Embryonic regeneration by relocalization of the Spemann organizer during twinning in Xenopus

The formation of identical twins from a single egg has fascinated developmental biologists for a very long time. Previous work had shown that Xenopus blastulae bisected along the dorsal–ventral (D-V) midline (i.e., the sagittal plane) could generate twins but at very low frequencies. Here, we have improved this method by using an eyelash knife and changing saline solutions, reaching frequencies of twinning of 50% or more. This allowed mechanistic analysis of the twinning process. We unexpectedly observed that the epidermis of the resulting twins was asymmetrically pigmented at the tailbud stage of regenerating tadpoles. This pigment was entirely of maternal (oocyte) origin. Bisecting the embryo generated a large wound, which closed from all directions within 60 minutes, bringing cells normally fated to become Spemann organizer in direct contact with predicted ventral-most cells. Lineage-tracing analyses at the four-cell stage showed that in regenerating embryos midline tissues originated from the dorsal half, while the epidermis was entirely of ventral origin.
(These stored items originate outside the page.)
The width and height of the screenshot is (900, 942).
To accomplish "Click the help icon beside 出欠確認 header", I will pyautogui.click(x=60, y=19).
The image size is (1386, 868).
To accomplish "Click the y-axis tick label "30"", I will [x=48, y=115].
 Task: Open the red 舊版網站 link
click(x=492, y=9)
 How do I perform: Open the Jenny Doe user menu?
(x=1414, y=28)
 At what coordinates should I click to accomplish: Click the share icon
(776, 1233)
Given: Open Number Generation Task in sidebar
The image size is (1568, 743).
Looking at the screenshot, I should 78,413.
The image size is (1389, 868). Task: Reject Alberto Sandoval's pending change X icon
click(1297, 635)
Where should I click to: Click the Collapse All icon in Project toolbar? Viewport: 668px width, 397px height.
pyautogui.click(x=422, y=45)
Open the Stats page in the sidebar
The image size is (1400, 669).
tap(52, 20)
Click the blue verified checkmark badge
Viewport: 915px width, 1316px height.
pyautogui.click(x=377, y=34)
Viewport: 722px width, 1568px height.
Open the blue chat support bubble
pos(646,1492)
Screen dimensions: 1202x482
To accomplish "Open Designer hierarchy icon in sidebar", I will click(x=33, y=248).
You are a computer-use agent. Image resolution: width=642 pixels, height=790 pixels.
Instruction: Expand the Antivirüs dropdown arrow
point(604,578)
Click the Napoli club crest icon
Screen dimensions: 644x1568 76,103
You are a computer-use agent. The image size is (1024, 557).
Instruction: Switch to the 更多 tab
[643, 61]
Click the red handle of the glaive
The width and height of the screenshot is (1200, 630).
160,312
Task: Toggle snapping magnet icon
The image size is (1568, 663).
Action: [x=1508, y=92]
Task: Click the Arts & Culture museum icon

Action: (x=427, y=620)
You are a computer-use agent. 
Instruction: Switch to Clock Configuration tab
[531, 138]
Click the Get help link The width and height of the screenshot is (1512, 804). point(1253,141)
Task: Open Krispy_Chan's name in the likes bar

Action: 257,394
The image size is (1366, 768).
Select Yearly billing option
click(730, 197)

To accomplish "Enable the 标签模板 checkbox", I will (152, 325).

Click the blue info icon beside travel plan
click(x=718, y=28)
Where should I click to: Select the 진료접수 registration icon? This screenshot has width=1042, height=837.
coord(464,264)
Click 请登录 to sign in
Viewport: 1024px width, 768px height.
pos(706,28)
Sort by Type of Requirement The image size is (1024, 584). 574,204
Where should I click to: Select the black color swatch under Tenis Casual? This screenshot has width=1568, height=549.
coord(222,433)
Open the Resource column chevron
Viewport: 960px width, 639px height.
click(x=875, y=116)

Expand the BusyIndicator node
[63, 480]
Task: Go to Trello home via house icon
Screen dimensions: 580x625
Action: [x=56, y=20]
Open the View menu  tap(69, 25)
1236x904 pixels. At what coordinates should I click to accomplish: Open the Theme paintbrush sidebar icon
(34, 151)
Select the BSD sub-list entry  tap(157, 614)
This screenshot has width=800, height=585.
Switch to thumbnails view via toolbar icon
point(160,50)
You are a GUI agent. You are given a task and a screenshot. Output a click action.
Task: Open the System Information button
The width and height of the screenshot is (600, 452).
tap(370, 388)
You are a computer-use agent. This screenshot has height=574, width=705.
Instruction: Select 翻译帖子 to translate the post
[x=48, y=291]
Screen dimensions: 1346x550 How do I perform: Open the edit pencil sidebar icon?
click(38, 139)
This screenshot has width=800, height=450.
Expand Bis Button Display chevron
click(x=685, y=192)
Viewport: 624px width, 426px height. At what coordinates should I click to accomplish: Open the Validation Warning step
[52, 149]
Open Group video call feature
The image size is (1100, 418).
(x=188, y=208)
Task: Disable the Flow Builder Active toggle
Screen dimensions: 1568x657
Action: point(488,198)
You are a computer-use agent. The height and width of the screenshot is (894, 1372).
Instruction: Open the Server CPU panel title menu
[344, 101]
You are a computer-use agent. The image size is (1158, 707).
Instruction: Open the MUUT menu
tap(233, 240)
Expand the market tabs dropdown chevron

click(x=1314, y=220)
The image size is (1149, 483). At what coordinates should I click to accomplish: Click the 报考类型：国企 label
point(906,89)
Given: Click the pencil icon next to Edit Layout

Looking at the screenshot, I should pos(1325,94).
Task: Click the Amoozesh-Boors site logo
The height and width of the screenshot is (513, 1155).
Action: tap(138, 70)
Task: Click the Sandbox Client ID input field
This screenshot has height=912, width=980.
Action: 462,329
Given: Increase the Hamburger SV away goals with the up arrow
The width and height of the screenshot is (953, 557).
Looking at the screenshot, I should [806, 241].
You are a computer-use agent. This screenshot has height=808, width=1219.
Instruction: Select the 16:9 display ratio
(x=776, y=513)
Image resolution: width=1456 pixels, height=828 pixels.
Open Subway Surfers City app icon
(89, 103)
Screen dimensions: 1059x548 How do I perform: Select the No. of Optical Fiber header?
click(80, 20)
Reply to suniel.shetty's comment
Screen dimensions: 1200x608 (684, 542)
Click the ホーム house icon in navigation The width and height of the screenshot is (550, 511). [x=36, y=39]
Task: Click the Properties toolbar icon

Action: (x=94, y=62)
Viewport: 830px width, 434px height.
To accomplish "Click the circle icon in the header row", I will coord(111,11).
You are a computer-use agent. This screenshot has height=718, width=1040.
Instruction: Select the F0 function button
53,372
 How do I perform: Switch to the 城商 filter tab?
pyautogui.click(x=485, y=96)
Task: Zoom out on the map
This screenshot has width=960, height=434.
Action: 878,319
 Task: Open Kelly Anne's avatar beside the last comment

Labeling of D-V segments at the 16-cell stage showed that the more pigmented epidermis originated from the ventral-most cells, while the less-pigmented epidermis arose from the adjoining ventral segment. This suggested a displacement of the organizer by 90°. Studies with the marker Chordin and phospho-Smad1/5/8 showed that in half embryos a new D-V gradient is intercalated at the site of the missing half. The displacement of self-organizing morphogen gradients uncovered here may help us understand not only twin formation in amphibians, but also rare cases of polyembryony.